No dinical data was necessary for a determination of substantial equivalence.

The results of testing indicated the material performed within the intended use, did not raise any new safety and efficacy issues and were found to be substantially equivalent to the predicate devices.

Regulation Number and Section

§ 888.3660 Shoulder joint metal/polymer semi-constrained cemented prosthesis.

(a)
Identification. A shoulder joint metal/polymer semi-constrained cemented prosthesis is a device intended to be implanted to replace a shoulder joint. The device limits translation and rotation in one or more planes via the geometry of its articulating surfaces. It has no linkage across-the-joint. This generic type of device includes prostheses that have a humeral resurfacing component made of alloys, such as cobalt-chromium-molybdenum, and a glenoid resurfacing component made of ultra-high molecular weight polyethylene, and is limited to those prostheses intended for use with bone cement (§ 888.3027).(b)
Classification.

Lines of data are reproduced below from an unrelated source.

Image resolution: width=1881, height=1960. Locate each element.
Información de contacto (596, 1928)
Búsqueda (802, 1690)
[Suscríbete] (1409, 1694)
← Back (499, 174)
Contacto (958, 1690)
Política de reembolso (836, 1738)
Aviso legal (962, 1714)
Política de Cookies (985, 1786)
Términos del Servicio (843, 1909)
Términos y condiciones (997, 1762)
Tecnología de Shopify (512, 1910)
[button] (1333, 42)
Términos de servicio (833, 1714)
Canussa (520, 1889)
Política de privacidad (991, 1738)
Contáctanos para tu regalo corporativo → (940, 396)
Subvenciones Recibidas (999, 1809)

Class II. The special controls for this device are:(1) FDA's:
(i) “Use of International Standard ISO 10993 ‘Biological Evaluation of Medical Devices—Part I: Evaluation and Testing,’ ”
(ii) “510(k) Sterility Review Guidance of 2/12/90 (K90-1),”

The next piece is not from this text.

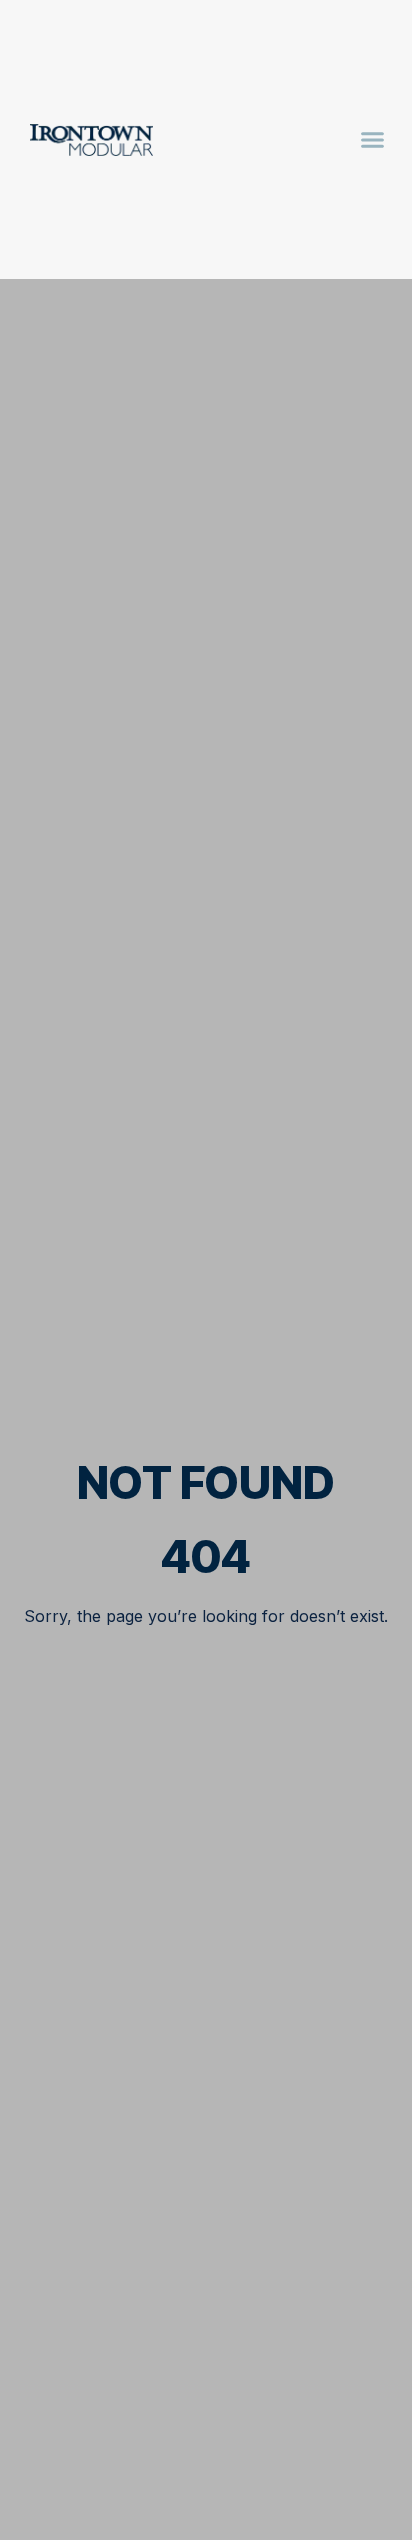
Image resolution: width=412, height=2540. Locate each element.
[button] (373, 140)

(iii) “Guidance Document for Testing Orthopedic Implants with Modified Metallic Surfaces Apposing Bone or Bone Cement,”
(iv) “Guidance Document for the Preparation of Premarket Notification (510(k)) Application for Orthopedic Devices,” and
(v) “Guidance Document for Testing Non-articulating, ‘Mechanically Locked’ Modular Implant Components,”

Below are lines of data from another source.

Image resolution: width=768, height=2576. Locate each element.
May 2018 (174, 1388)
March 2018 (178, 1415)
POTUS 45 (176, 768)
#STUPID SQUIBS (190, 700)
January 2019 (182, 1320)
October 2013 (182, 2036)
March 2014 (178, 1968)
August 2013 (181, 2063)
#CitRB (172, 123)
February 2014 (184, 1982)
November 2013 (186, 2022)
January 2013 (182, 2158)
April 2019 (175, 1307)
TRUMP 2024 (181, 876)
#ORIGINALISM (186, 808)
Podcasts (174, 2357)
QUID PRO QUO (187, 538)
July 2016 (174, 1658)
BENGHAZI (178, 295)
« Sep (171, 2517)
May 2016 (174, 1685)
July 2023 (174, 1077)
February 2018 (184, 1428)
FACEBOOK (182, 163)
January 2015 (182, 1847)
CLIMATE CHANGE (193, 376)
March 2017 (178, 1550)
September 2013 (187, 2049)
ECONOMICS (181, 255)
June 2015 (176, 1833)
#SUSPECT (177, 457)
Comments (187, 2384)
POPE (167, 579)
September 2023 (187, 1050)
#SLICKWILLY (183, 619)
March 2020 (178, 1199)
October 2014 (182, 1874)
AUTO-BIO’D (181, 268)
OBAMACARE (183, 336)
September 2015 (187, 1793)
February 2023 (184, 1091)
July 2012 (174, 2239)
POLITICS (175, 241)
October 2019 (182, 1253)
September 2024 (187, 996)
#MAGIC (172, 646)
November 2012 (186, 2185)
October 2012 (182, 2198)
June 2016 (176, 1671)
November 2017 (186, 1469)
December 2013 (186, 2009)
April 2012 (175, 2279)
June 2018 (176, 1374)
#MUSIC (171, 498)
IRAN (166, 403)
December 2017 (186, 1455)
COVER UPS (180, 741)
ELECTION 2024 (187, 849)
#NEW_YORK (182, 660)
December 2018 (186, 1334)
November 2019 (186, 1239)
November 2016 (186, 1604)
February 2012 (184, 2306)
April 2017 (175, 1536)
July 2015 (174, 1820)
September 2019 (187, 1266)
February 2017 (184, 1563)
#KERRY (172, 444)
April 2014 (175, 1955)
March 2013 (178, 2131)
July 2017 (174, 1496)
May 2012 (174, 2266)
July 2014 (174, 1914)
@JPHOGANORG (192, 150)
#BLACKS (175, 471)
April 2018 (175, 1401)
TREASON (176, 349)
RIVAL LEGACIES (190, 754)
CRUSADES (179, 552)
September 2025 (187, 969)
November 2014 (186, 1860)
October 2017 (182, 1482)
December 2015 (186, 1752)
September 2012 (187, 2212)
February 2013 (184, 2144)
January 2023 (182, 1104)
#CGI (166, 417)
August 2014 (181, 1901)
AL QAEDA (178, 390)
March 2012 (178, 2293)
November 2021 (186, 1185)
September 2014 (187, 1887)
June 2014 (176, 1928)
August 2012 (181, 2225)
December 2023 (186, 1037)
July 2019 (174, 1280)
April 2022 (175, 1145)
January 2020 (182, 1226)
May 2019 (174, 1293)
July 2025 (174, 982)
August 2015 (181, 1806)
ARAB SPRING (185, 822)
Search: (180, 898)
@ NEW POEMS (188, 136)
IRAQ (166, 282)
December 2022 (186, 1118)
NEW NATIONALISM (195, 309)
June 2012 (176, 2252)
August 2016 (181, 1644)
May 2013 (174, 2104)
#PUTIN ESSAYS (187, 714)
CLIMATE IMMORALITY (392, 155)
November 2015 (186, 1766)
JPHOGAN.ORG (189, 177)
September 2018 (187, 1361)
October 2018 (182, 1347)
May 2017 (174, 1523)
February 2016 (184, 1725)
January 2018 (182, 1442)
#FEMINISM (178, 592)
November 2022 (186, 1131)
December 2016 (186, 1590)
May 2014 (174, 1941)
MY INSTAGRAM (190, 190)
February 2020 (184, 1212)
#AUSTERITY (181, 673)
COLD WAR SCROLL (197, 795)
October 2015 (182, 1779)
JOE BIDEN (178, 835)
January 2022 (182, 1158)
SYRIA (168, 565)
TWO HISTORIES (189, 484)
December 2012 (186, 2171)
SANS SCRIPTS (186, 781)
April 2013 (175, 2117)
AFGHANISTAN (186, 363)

(2) International Organization for Standardization's (ISO):
(i) ISO 5832-3:1996 “Implants for Surgery—Metallic Materials—Part 3: Wrought Titanium 6-aluminum 4-vandium Alloy,”
(ii) ISO 5832-4:1996 “Implants for Surgery—Metallic Materials—Part 4: Cobalt-chromium-molybdenum casting alloy,”
(iii) ISO 5832-12:1996 “Implants for Surgery—Metallic Materials—Part 12: Wrought Cobalt-chromium-molybdenum alloy,”
(iv) ISO 5833:1992 “Implants for Surgery—Acrylic Resin Cements,”
(v) ISO 5834-2:1998 “Implants for Surgery—Ultra-high Molecular Weight Polyethylene—Part 2: Moulded Forms,”
(vi) ISO 6018:1987 “Orthopaedic Implants—General Requirements for Marking, Packaging, and Labeling,” and
(vii) ISO 9001:1994 “Quality Systems—Model for Quality Assurance in Design/Development, Production, Installation, and Servicing,” and
(3) American Society for Testing and Materials':
(i) F 75-92 “Specification for Cast Cobalt-28 Chromium-6 Molybdenum Alloy for Surgical Implant Material,”
(ii) F 648-98 “Specification for Ultra-High-Molecular-Weight Polyethylene Powder and Fabricated Form for Surgical Implants,”
(iii) F 799-96 “Specification for Cobalt-28 Chromium-6 Molybdenum Alloy Forgings for Surgical Implants,”
(iv) F 1044-95 “Test Method for Shear Testing of Porous Metal Coatings,”
(v) F 1108-97 “Specification for Titanium-6 Aluminum-4 Vanadium Alloy Castings for Surgical Implants,”
(vi) F 1147-95 “Test Method for Tension Testing of Porous Metal,”
(vii) F 1378-97 “Standard Specification for Shoulder Prosthesis,” and
(viii) F 1537-94 “Specification for Wrought Cobalt-28 Chromium-6 Molybdenum Alloy for Surgical Implants.”